Institute of Biotechnology Life Sciences Center Vilnius University, Saulėtekio 7, Vilnius, Lithuania.
Genome Center UC Davis, 451 Health Sciences Drive, Davis, CA, USA.
Bioinformatics. 2019 Mar 15;35(6):937-944. doi: 10.1093/bioinformatics/bty760.
Measuring discrepancies between protein models and native structures is at the heart of development of protein structure prediction methods and comparison of their performance. A number of different evaluation methods have been developed; however, their comprehensive and unbiased comparison has not been performed.
We carried out a comparative analysis of several popular model assessment methods (RMSD, TM-score, GDT, QCS, CAD-score, LDDT, SphereGrinder and RPF) to reveal their relative strengths and weaknesses. The analysis, performed on a large and diverse model set derived in the course of three latest community-wide CASP experiments (CASP10-12), had two major directions. First, we looked at general differences between the scores by analyzing distribution, correspondence and correlation of their values as well as differences in selecting best models. Second, we examined the score differences taking into account various structural properties of models (stereochemistry, hydrogen bonds, packing of domains and chain fragments, missing residues, protein length and secondary structure). Our results provide a solid basis for an informed selection of the most appropriate score or combination of scores depending on the task at hand.

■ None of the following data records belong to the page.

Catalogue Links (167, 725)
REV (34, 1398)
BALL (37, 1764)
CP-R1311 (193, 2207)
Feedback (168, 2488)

Supplementary data are available at Bioinformatics online.
衡量蛋白质模型与天然结构之间的差异是蛋白质结构预测方法发展和比较其性能的核心。已经开发了许多不同的评估方法;然而,它们并没有进行全面和无偏见的比较。
我们对几种流行的模型评估方法(RMSD、TM 分数、GDT、QCS、CAD 分数、LDDT、SphereGrinder 和 RPF)进行了比较分析,以揭示它们的相对优势和劣势。该分析是在三个最新的全社区 CASP 实验(CASP10-12)过程中得出的大型和多样化的模型集中进行的,有两个主要方向。首先,我们通过分析值的分布、对应和相关性以及最佳模型选择的差异,研究了评分之间的一般差异。其次,我们考虑了模型的各种结构特性(立体化学、氢键、结构域和链片段的组装、缺失残基、蛋白质长度和二级结构),研究了评分差异。我们的结果为根据手头的任务选择最合适的评分或评分组合提供了坚实的基础。
补充数据可在生物信息学在线获得。